● **Instructions for the task**: What you write should match, word for word, the lines from the one containing "The height and" through the end of the data, with no pictures.

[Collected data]

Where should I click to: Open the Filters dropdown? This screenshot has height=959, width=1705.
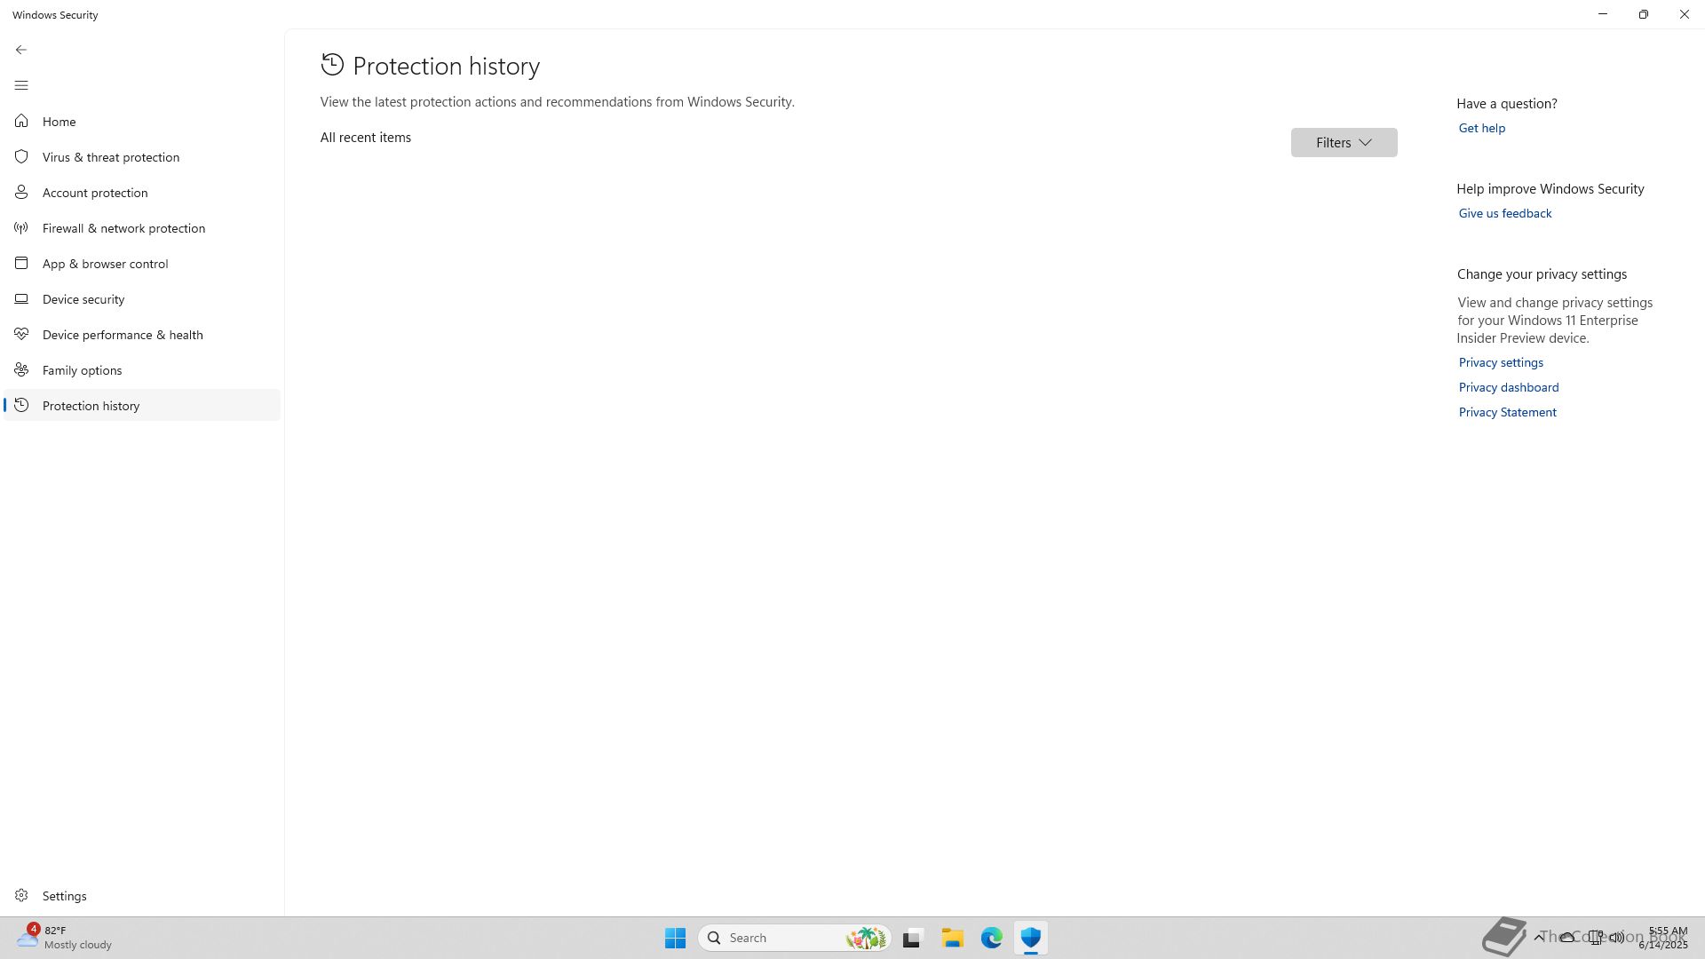tap(1344, 142)
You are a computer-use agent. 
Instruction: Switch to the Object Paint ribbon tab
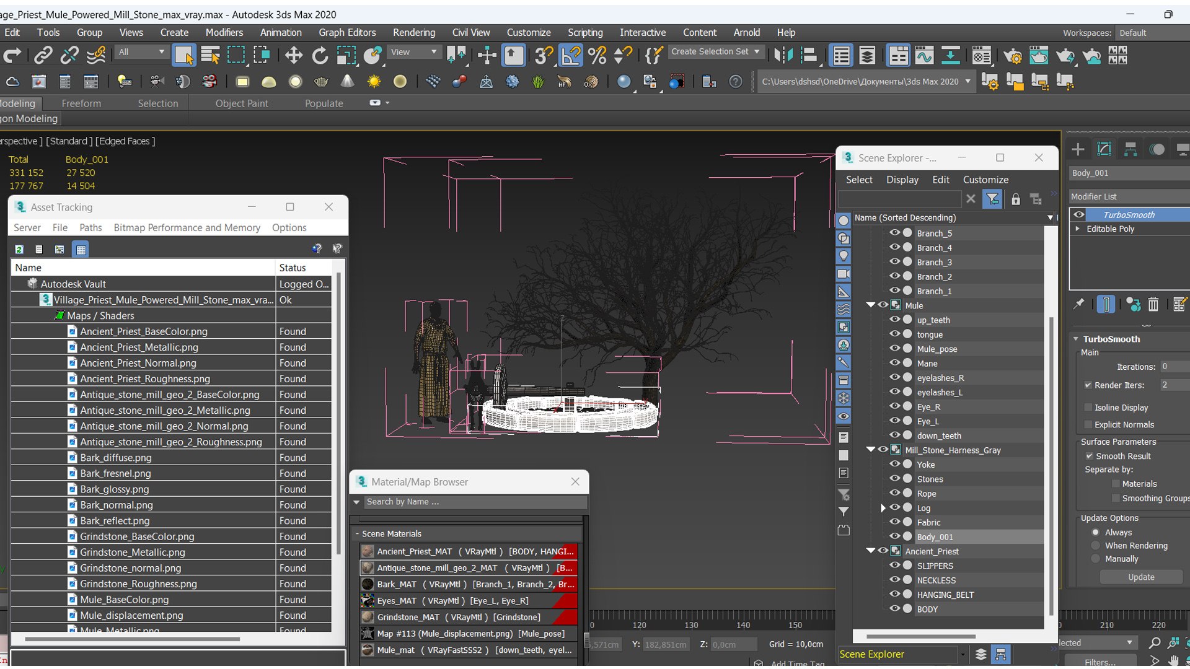(x=242, y=103)
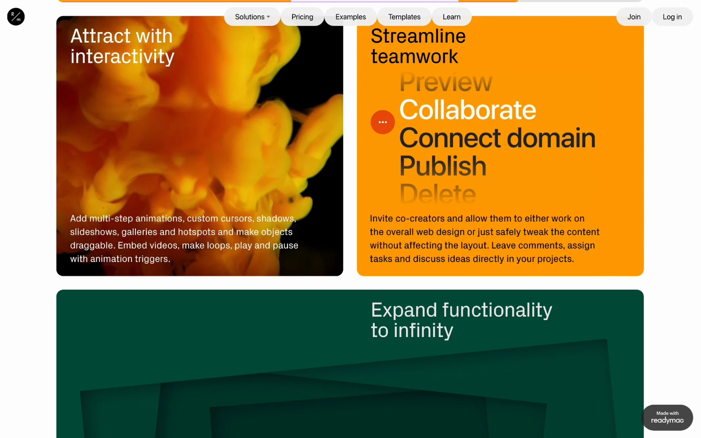Choose Connect domain in the list
This screenshot has width=701, height=438.
pyautogui.click(x=497, y=138)
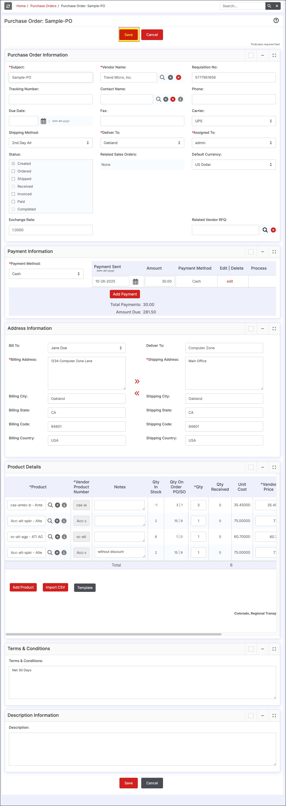Image resolution: width=286 pixels, height=806 pixels.
Task: Check the Ordered status checkbox
Action: pos(13,171)
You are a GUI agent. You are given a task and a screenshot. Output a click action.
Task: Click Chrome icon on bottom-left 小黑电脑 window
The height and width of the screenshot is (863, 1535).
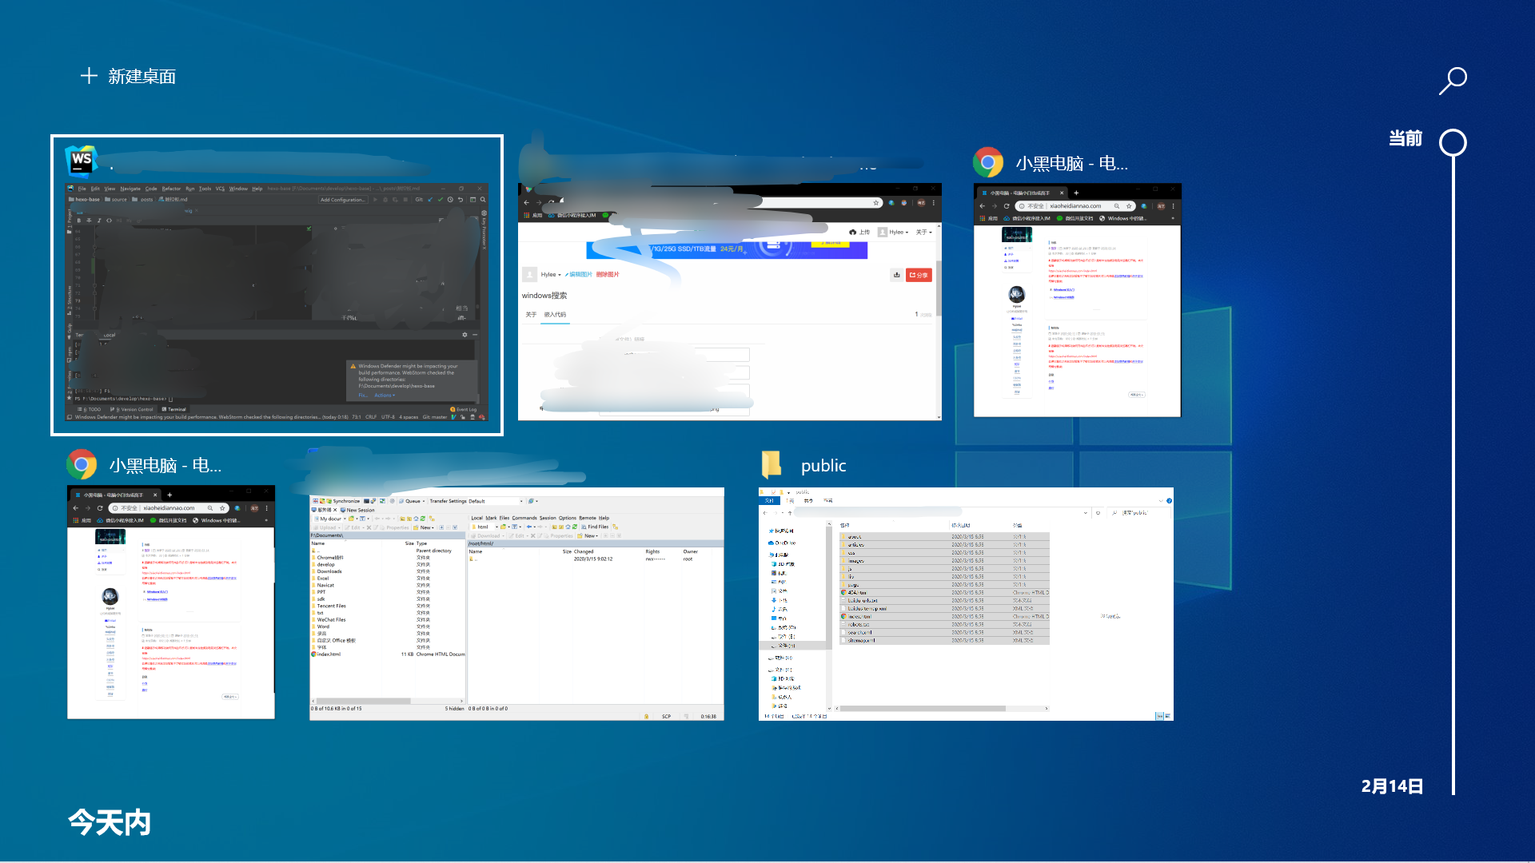point(82,465)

● **Expected output**:
The height and width of the screenshot is (863, 1535).
point(82,465)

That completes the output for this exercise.